Transcriptional Regulation of Erythropoiesis.

Abstract SCI-7

Efforts to define the mechanisms of globin gene expression and transcriptional control of erythrocyte formation have provided key insights into our understanding of developmental hematopoiesis. Our group has focused on GATA-1, a zinc finger protein that was initially identified through its ability to bind a conserved cis element that regulates globin gene expression. GATA-1 is essential for erythroid development and mutations in the GATA1 gene are associated with human cytopenias and leukemia. Several general principles have emerged through studies to define the mechanisms of GATA-1 action. First, GATA-1 activates not only globin genes, but also virtually every gene that defines the erythroid phenotype. This observation sparked successful gene discovery efforts to identify new components of erythroid development and physiology. Second, GATA-1 also represses transcription through multiple mechanisms. This property may help to explain how GATA-1 regulates hematopoietic lineage commitment and also how GATA1 mutations contribute to cancer, since several directly repressed targets are proto-oncogenes. Third, GATA-1 regulates not only protein coding genes, but also microRNAs, which in turn, modulate erythropoiesis through post-transcriptional mechanisms. Fourth, GATA-1 interacts with other essential erythroid-specific and ubiquitous transcription factors. These protein interactions regulate gene expression by influencing chromatin modifications and controlling three-dimensional proximity between widely spaced DNA elements.

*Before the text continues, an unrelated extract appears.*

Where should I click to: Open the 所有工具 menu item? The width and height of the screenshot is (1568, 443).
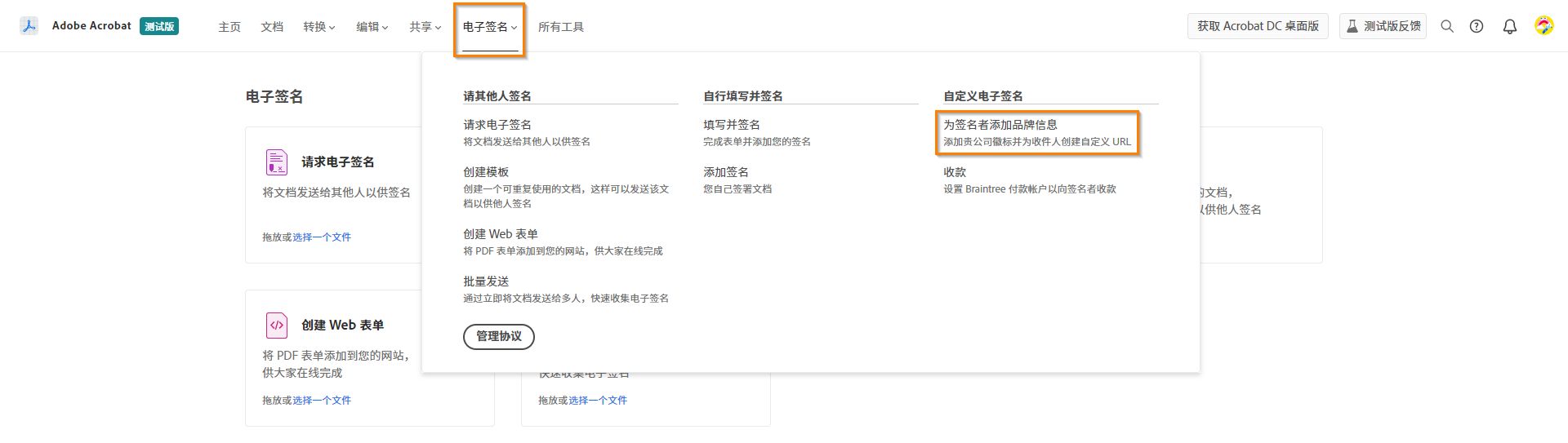click(561, 27)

Recently, we have combined transcriptome analysis with ChIP-chip and ChIP-seq studies to correlate in vivo occupancy of DNA by GATA-1 and other transcription factors with mRNA expression genome-wide in erythroid cells. These studies better elucidate how GATA-1 recognizes DNA, discriminates between transcriptional activation versus repression and interacts functionally with other nuclear proteins. I will review published and new aspects of our work in these areas.